SCIA, come presentarla in modalità telematica

Tutta la documentazione necessaria per la SCIA deve essere presentata solo in modalità telematica al SUAP, lo sportello unico delle attività produttive, ossia un ufficio presente in tutti i Comuni italiani. Questo si occupa di tutte le pratiche relative all’apertura e alla gestione dell’azienda, rappresentando il referente pubblico unico per ogni adempimento. La presentazione della domanda può essere effettuata attraverso l'associazione di categoria, un professionista, o personalmente, con la compilazione del modulo e l’invio dello stesso.

SCIA obbligatoria, per quali settori si deve necessariamente presentare

Presentare la SCIA è un adempimento obbligatorio per tutti gli interventi di manutenzione straordinaria che riguardano le parti strutturali dell'edificio, ma anche per le attività di restauro e di ristrutturazione edilizia, che siano diversi da quelli che portano a un organismo edilizio in tutto o in parte diverso dal precedente e che comportano modifiche della volumetria complessiva.
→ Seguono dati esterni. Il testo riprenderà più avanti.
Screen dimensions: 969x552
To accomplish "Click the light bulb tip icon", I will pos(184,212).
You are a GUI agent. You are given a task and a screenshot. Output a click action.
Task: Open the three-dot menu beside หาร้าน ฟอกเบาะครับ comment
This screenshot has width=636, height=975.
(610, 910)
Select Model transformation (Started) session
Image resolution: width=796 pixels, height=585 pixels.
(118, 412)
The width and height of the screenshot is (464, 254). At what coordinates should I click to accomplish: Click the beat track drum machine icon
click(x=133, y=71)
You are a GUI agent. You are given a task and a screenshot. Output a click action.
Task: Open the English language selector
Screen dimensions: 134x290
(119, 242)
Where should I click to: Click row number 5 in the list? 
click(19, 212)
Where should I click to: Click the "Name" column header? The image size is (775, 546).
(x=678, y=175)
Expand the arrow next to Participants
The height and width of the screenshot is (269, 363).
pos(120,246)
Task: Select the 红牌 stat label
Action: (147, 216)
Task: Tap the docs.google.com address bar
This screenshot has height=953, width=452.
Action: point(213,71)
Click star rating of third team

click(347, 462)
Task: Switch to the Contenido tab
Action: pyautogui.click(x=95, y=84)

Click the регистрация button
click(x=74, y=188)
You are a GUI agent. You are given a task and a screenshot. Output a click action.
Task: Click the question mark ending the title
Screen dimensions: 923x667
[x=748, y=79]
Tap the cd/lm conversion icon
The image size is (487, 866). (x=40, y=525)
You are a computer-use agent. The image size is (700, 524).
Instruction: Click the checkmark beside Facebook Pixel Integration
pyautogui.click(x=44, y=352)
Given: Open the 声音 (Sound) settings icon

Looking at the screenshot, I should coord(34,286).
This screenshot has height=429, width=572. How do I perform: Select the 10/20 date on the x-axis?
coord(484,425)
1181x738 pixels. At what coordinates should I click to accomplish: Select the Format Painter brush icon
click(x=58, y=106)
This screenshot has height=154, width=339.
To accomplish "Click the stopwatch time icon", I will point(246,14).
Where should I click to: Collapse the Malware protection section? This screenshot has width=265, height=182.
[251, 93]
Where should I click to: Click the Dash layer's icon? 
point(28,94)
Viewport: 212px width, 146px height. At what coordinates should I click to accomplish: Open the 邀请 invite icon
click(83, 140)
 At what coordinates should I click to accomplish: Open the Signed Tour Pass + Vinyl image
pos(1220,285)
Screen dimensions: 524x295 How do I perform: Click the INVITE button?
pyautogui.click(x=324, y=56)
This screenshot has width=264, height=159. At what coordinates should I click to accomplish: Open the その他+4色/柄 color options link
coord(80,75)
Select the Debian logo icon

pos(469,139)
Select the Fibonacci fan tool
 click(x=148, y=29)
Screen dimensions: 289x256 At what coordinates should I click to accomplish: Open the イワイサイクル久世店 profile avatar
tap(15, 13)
Ogni impresa che svolga un’attività economica di tipo commerciale, produttiva e artigianale, turistica e agricola è tenuta a presentare la SCIA in maniera obbligatoria. Ecco alcune imprese che devono assolvere tale adempimento, a titolo esemplificativo:

  • commercio al dettaglio in sede fissa;
  • attività di deposito;
  • commercio all’ingrosso nel settore alimentare;
  • stabilimenti industriali;
  • attività artigianali in genere, compresi i laboratori di produzione, di trasformazione e/o confezionamento con/senza attività di vendita diretta al consumatore finale;
  • attività di acconciatore, estetista, esecutore di tatuaggi o piercing;
  • attività di trasporto di prodotti alimentari;
  • somministrazione di alimenti e bevande nell’ambito di musei, teatri, sale da concerti;
  • somministrazione di alimenti e bevande al domicilio del consumatore;
  • somministrazione di alimenti e bevande nell’ambito di altre attività quali sale da ballo, locali notturni, stabilimenti balneari, impianti sportivi;
  • modifica dei soggetti titolari dei requisiti professionali;
  • modifica dei locali o degli impianti;
  • modifica degli aspetti merceologici;
  • modifica del ciclo produttivo.

Scia costo, ecco a quanto potrebbe ammontare

Il costo per una SCIA è dipendente da vari fattori: onorario del professionista a cui è incaricato l’adempimento, interventi edili, ma anche i diritti di segreteria da pagare al Comune. Realizzare una segnalazione certificata di inizio attività costa in misura maggiore quando la pratica è di una certa complessità.

In generale, nonostante ogni Comune applichi tariffe differenti, e nonostante vi siano, come abbiamo visto, diversi parametri, i costi vanno dai 250 ai 1000 euro.